= What needs to be done =
Recast the lines from the one containing "Click the Android 14 Preview Releases label" through the end of the lines as a two-column CSV with the headers text and answer. Give one row per answer, with the text it responds to in the first column; quote each field, replace line breaks with spaces, and leave the pictures out.

= Records provided =
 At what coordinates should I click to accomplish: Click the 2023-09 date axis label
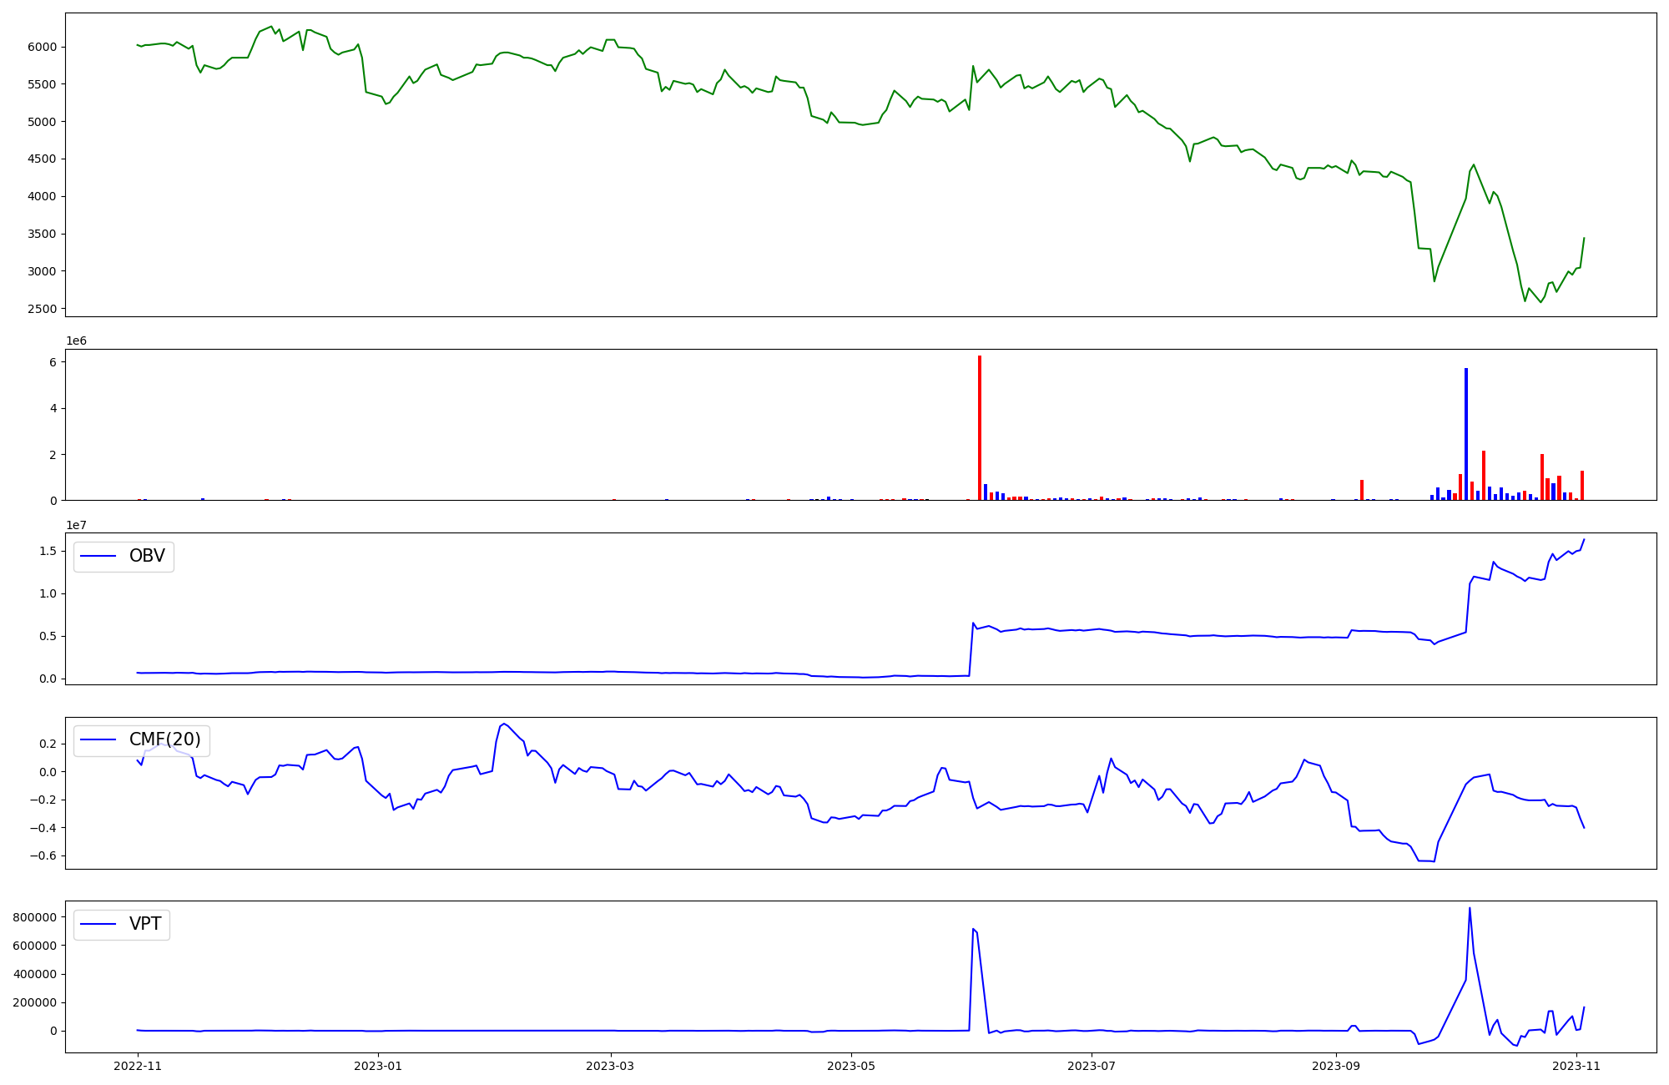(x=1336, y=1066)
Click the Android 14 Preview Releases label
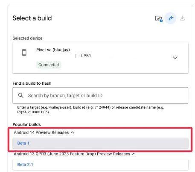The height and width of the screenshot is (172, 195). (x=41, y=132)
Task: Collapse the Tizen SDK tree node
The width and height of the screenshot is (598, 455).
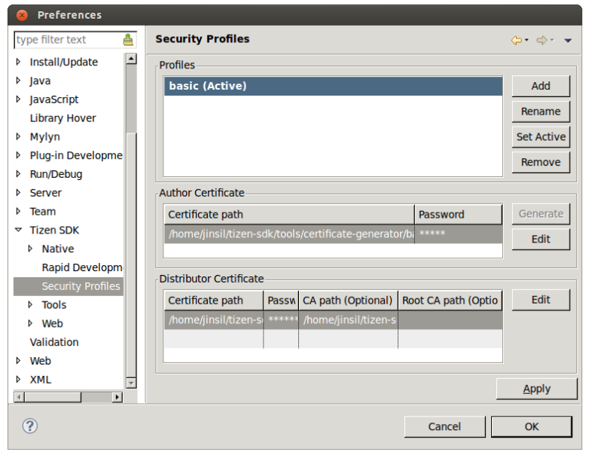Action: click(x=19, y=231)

= Expected answer =
text,answer
"Click the Android 14 Preview Releases label","The height and width of the screenshot is (172, 195). (x=41, y=132)"
"Task: Collapse the Tizen SDK tree node The width and height of the screenshot is (598, 455).","Action: click(x=19, y=231)"